:: Problem requirements ::
Your task is to output the listing word for word, with pictures excluded.

--------------------------------

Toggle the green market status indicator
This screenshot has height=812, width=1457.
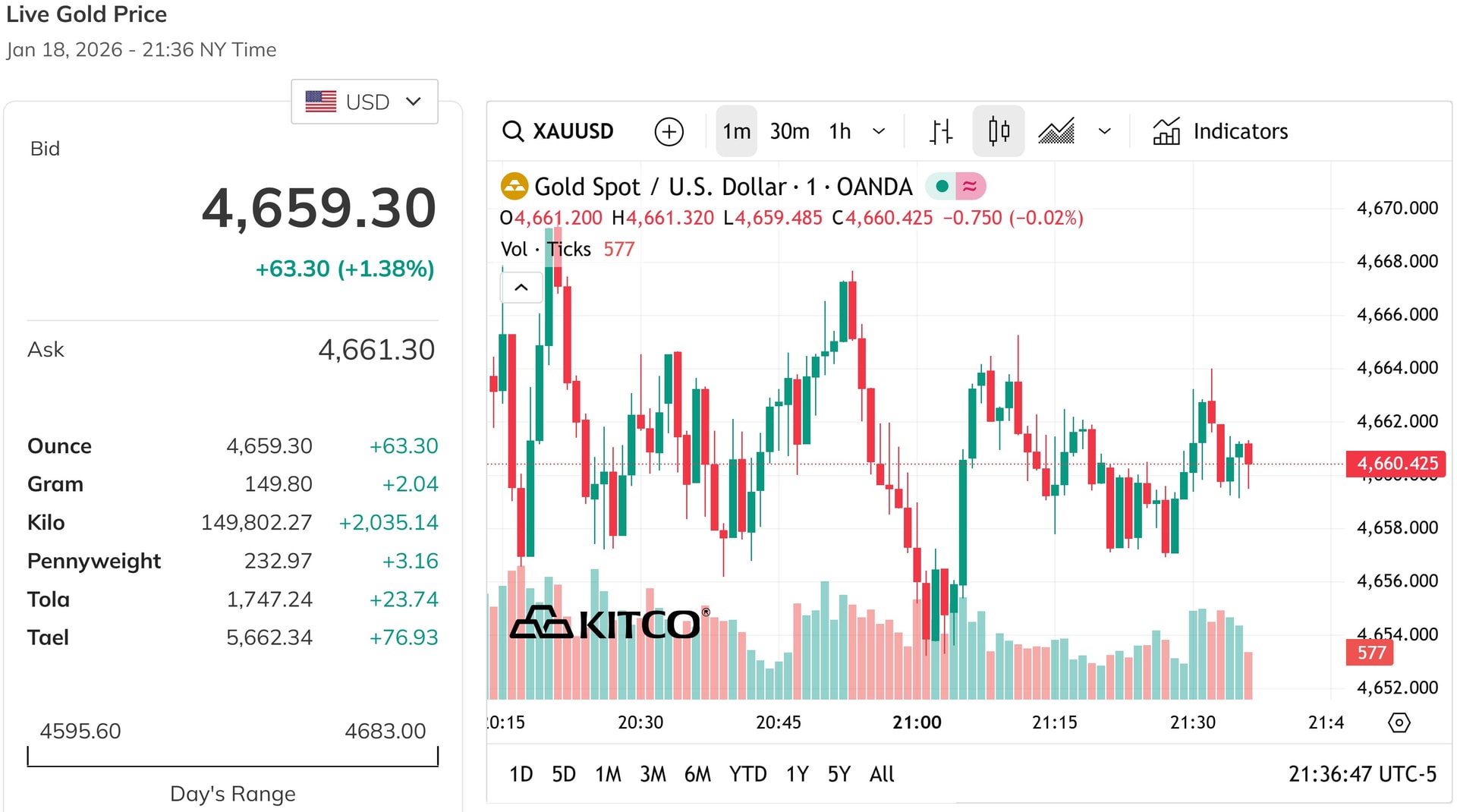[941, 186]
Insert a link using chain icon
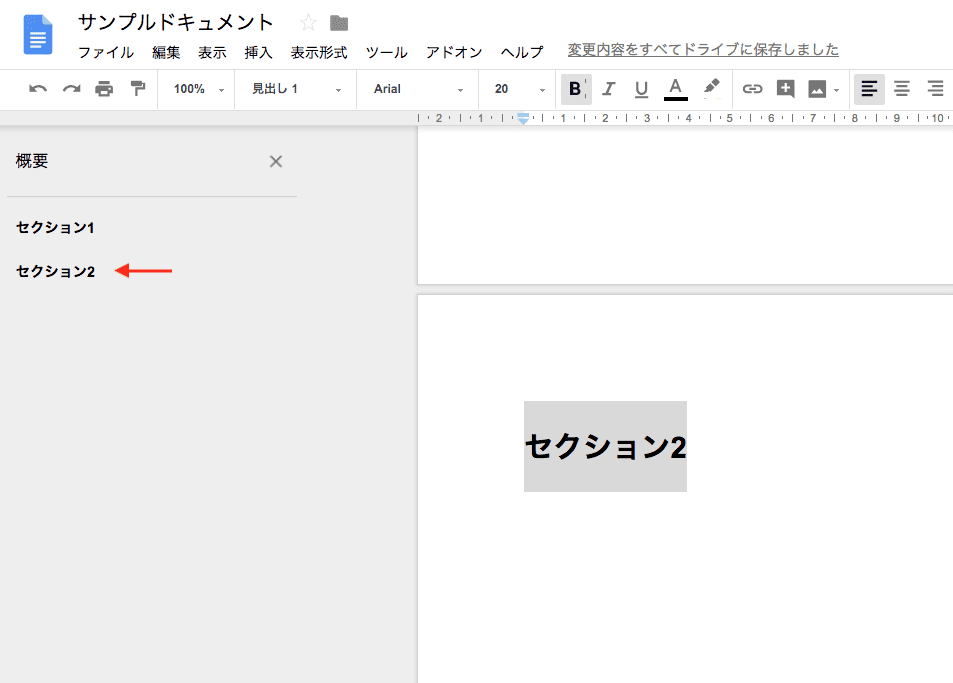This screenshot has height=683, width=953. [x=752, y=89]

--------------------------------

:: Finished task ::
Toggle the green market status indicator
This screenshot has height=812, width=1457.
[941, 186]
Insert a link using chain icon
This screenshot has height=683, width=953. [x=752, y=89]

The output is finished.